Reads messages from constituents who are impacted, calls on Congressional colleagues to compromise
Jul 25 2013
Contact: Kevin Hall - (202) 228-6884
U.S. Senator Mark R. Warner (D-VA) read messages on the Senate floor today from several Virginia constituents impacted by sequester cuts and federal employee furloughs, and urged his colleagues to work together to resolve a budget impasse before the fiscal year ends on September 30th.
“I come to the floor today to try to provide real world examples of the damaging impacts caused by our inability to do our jobs,” Sen. Warner told his colleagues. “Our actions – or, in this case, our continued inaction – is having real consequences on real people. In many respects, Virginia is ground zero in terms of the impact of federal employee furloughs, and it is having a destructive effect across our workforce. This is no way to run a business. It’s certainly no way to run an enterprise as large as the federal government.”
Sen. Warner proceeded to read a number of letters and email messages from Virginians, providing a human voice to describe how Congress’ failure to compromise has taken a daily toll on family budgets and workplace morale:
- “Both my husband and I are DoD employees, and we will be taking a 20% gross pay cut for 11 weeks,” wrote a woman who works at the Portsmouth Naval Hospital in Hampton Roads. “My husband and I will be OK, but others are not as fortunate… The single parent on one income is going to struggle to pay for the needs of his or her child. The employee who has had no pay increase in the last three years is going to struggle to pay the mortgage.”
- “I have three children in college, and I am paying for college loans of two children who have graduated,” wrote one federal employee who lives in Woodbridge. “Eleven furlough days don’t sound like much, but over the course of the year the less of nearly $4,000 in income is crucial. If I ran my own budget like this, I would have to fire myself.”
- “The failure of Congress is having a tangible and real negative impact on people’s lives and livelihood,” said a West Point graduate and Iraq War veteran from Hampton Roads. “I do not see leadership, I do not see accountability, and I do not see selfless service that rises above partisan politics.”
- “The morale in our agency is so poor,” wrote a former Army officer now working in Springfield, “that most workers who used to work 10 or 11 hour days are planning to work exactly 8 hours.
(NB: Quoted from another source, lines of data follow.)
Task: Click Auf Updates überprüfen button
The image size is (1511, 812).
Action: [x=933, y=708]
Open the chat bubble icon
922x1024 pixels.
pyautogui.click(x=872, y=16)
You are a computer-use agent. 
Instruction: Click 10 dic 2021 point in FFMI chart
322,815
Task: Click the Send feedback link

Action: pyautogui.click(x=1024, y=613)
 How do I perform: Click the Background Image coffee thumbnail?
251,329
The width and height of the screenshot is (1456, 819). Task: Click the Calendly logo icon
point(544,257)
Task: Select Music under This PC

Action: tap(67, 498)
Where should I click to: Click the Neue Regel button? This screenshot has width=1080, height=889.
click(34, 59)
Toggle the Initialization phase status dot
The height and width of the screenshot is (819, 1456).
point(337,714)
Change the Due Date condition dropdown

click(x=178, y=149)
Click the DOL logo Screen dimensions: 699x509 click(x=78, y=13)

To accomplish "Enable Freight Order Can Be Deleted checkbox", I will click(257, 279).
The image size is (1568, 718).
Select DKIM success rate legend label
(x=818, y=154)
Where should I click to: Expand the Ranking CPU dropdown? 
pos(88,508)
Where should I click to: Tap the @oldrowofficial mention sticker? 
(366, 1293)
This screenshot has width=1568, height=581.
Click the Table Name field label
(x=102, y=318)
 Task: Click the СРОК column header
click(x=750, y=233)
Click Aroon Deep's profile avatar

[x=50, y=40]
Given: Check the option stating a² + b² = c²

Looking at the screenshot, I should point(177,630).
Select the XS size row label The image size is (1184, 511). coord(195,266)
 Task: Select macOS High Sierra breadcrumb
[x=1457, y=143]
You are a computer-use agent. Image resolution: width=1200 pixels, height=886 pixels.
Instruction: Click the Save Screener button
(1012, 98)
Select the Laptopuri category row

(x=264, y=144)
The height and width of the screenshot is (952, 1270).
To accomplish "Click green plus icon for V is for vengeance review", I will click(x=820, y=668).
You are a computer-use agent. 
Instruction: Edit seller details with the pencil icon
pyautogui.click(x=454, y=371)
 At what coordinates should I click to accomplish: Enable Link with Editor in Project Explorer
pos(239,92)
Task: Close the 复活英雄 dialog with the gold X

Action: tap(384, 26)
So the 20% cut is really a much sharper reduction in productivity.”
- “I worked tirelessly throughout undergraduate school, incurring student debt, and then labored 6 years in graduate school to earn my Ph.D.,” added a Navy physicist from Arlington. “I passed up opportunities in private industry to become an employee at the U.S. Naval Research Laboratory, a place where I felt I could give something back to this country. [Since then], I have published papers in some of the most prestigious journals in science, developed and patented new ideas, and worked on research to fight and diagnose diseases and cancers. I’ve also never seen a cost of living adjustment. And now, as my wife and I prepare to start a family, I find myself facing a 20% pay cut with an unknown end date.”
- A military firefighter at the Army’s Fort Lee in Petersburg writes, “Apparently, there is little concern for the firefighters and their families, not to mention the rest of the government employees throughout the country. This includes an obvious lack of concern for the health, safety, and welfare of our troops as well as their families! Cutting fire and medical services by furloughing firefighters proves my point.”
- "Three years of pay freeze followed by a furlough seriously makes me question if this is where I want to spend the rest of my career. I intend to utilize my extra time this summer and fall exploring non-government career opportunities," wrote one Navy employee from the Fredericksburg area.
“What I find striking about these messages is this,” Sen. Warner concluded. “These federal workers are not talking about “red team” or ‘blue team.’ They’re not making a distinction between members of the House and members of the Senate. Their disappointment and anger is directed at the entire Congress. It is not healthy for our democracy when more than 90% of Americans disapprove of our actions.”
“I will keep fighting for the significant federal workforce that resides in the Commonwealth of Virginia,” he continued. “I will continue coming to this floor and providing examples of real world impacts of the sequester. I will continue reaching out to my colleagues anywhere I find them to argue for a responsible budget plan.”
Since joining the Senate in 2009, Sen. Warner has been a consistent advocate for federal workers and Virginia’s military families and veterans. In 2010, he co-founded the bipartisan Gang of Six, which worked for two years in an effort to find common ground on solutions to our nation’s deficits and debt. As chairman of the Budget Committee’s Task Force on Government Performance, Sen. Warner has worked to bring greater efficiency, accountability and transparency to government programs and spending.